The basic idea I have been able to glean from these debates (or feuds as they’re called roun’ some parts) is that proponents of guns think that carrying a gun on the Appalachian Trail would go something like this
Whereas I see it going something like this:
When I did my travels in Europe during college I almost had my passport stolen. I was in Rome. It was early in the morning and I was rushing to catch a train to Siena. I was in full tourist attire- luggage on my back and front, money belt around my waste, blonde hair flowing. As I crossed a street two women walked toward me. They were young, maybe late twenties. As a 21yo male this was awesome. Here were two cute(?) girls just coming up to talk to me. “I am the man!” I thought. As I neared I realized they weren’t speaking English. One came right up to me and showed me a map. I couldn’t make out what she was trying to point to so I leaned in closer. As I did she moved the map to my stomach to allow me to get a better look. This all is happening in the course of 2 seconds. Literally I’m not even capable of thinking as this is going down. As I’m looking at this map in confusion I see a hand underneath it going for my money belt. I slapped her away and walked a few steps back. I wanted to stop and yell and get police but I had a train to catch… and I didn’t speak Italian… and I ain’t no stoolie.
Now that in no way compares to what happened to Parkside, but it is my reminder of how randomly things can happen that you CAN’T prepare for. I don’t ride a motorcycle for that exact reason. I love riding bicycles and imagine the thrill of a motorcycle would easily trump what I get on a bike. But I have been in WAY too many situations in a CAR where if I had been on a motorcycle I would be dead. Helmet or not. My sister used to work at a motorcycle shop and they had at least 2-3 employees die in the time she was there. Dangerous.

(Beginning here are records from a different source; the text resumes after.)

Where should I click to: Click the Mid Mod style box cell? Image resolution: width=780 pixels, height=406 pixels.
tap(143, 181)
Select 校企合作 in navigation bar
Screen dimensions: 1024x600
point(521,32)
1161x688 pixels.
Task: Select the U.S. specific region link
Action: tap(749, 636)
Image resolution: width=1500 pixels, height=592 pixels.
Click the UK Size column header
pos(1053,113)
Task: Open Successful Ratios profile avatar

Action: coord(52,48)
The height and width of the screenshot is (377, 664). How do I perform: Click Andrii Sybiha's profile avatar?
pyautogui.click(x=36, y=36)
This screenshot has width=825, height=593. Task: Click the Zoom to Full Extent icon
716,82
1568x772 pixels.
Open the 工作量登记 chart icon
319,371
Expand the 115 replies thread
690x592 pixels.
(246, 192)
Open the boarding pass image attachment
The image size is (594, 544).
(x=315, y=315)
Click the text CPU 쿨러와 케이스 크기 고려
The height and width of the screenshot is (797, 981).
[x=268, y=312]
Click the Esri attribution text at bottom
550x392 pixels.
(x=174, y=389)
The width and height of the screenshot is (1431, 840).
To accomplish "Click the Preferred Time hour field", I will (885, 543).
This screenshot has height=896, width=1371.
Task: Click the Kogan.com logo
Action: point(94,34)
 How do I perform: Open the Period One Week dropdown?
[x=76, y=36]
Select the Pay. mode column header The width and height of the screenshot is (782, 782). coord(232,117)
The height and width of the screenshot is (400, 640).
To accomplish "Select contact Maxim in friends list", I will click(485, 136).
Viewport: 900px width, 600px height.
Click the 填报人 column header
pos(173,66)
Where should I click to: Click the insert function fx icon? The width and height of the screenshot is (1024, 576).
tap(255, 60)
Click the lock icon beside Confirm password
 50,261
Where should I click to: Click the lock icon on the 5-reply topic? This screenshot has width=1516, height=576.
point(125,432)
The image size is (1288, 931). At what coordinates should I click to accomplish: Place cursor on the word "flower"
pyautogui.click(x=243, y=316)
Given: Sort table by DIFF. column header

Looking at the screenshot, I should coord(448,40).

Okay so what’s my point. Yes the trail is dangerous. There are drownings, heads hitting rocks, murders, whatever you want it happens. But it doesn’t happen any more than in life in the rest of the world. More people die in car accidents every
day hour minute. Even if you adjust it per capita. If I told you that one person on the AT will die in 2013, you might consider not going. If I told you one person will die THIS MONTH along the freeway you take to and from work, you’d still drive. I will still drive a car tomorrow and I will still speed in that car (with a seatbelt on of course). That would be the AT equivalent of descending Dragon’s Tooth in high heels and no poles. We take risks every day, we just choose not to focus on them. Instead of freaking about about the dangers on the AT we plan on taking every reasonable precaution to prevent as many as possible.
In my mind this means getting some education and training. We will meet with a dietician to fully understand all the potentially life-threatening complications that can happen from such the wacky dietary habits of thru-hikers. We will take a wilderness medicine course. We will practice techniques to minimize injuries (which I will outline later). But more importantly we will not take chances when hiking.
Just to be clear I do not think Parkside took any chance in his passing. I do not think he made any mistake in fact. His death was as likely to happen as I am likely to fall down the stairs when I go to bed later. But it does provide an opportunity to use tragedy for me to learn a lesson and be reminded that accidents happen. And while the fear of an accident is not something to keep one from undertaking experiences in life, it is something to use as a guide. Humans were built with a fight or flight response for a reason.
For my part I want to extend my condolences to Parkside’s family. He used his life to inspire an entire community of people that had a passion for something he was extremely good at.